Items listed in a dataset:
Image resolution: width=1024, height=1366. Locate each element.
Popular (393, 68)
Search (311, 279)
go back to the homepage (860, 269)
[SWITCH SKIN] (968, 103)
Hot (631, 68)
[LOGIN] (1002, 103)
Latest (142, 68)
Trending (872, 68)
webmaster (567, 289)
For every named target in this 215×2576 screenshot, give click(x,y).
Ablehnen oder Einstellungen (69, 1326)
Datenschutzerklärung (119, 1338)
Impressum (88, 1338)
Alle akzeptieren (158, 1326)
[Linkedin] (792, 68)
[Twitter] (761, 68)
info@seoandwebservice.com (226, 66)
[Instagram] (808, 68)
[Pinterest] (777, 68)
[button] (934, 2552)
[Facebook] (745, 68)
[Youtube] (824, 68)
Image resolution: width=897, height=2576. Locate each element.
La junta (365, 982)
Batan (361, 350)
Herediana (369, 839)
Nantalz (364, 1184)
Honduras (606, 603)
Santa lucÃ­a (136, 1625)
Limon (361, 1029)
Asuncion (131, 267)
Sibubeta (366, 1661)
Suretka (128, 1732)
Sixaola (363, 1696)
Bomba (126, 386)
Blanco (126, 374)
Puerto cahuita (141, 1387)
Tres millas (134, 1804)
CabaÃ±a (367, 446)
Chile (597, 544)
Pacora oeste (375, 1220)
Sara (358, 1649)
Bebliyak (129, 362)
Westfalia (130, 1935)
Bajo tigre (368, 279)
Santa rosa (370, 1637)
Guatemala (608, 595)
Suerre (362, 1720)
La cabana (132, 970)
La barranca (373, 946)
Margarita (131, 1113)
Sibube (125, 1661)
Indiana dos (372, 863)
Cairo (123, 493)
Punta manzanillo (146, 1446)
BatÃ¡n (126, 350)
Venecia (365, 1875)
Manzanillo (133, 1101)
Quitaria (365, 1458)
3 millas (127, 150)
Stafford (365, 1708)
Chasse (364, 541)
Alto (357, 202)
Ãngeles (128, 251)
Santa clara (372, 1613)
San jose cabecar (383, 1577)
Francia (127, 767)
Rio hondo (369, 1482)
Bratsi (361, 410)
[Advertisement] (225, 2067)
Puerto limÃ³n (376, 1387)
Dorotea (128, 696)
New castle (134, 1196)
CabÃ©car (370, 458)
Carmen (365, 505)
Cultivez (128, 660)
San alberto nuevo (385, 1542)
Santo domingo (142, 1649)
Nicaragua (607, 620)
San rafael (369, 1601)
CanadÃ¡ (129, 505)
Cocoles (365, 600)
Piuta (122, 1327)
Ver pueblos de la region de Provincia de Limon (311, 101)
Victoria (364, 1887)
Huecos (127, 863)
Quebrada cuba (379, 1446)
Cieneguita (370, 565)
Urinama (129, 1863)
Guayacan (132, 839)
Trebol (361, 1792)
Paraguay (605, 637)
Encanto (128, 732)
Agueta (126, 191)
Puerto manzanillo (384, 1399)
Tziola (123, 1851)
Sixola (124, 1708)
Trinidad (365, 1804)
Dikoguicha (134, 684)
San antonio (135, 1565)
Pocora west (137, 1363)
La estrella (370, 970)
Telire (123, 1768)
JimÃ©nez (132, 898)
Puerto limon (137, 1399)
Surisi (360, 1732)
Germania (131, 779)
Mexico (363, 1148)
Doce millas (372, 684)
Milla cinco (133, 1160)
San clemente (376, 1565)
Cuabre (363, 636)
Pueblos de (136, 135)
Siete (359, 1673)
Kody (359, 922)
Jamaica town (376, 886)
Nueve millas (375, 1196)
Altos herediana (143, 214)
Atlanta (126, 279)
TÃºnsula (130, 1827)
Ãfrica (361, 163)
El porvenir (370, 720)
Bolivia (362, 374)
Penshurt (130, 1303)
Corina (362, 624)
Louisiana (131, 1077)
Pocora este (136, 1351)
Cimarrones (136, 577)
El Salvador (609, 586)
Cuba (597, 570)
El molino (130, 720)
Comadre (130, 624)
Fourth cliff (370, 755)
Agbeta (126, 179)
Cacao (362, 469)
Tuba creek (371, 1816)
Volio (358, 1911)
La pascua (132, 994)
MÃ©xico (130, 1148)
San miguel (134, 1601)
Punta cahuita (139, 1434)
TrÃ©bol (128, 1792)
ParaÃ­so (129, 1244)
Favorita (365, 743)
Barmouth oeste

*WHAT YOU WILL DO*. Only the span from the line with "Volio (358, 1911)" through the final line of the records goes in the output, each line unchanged.

*RESPONSE*.
Volio (358, 1911)
La pascua (132, 994)
MÃ©xico (130, 1148)
San miguel (134, 1601)
Punta cahuita (139, 1434)
TrÃ©bol (128, 1792)
ParaÃ­so (129, 1244)
Favorita (365, 743)
Barmouth oeste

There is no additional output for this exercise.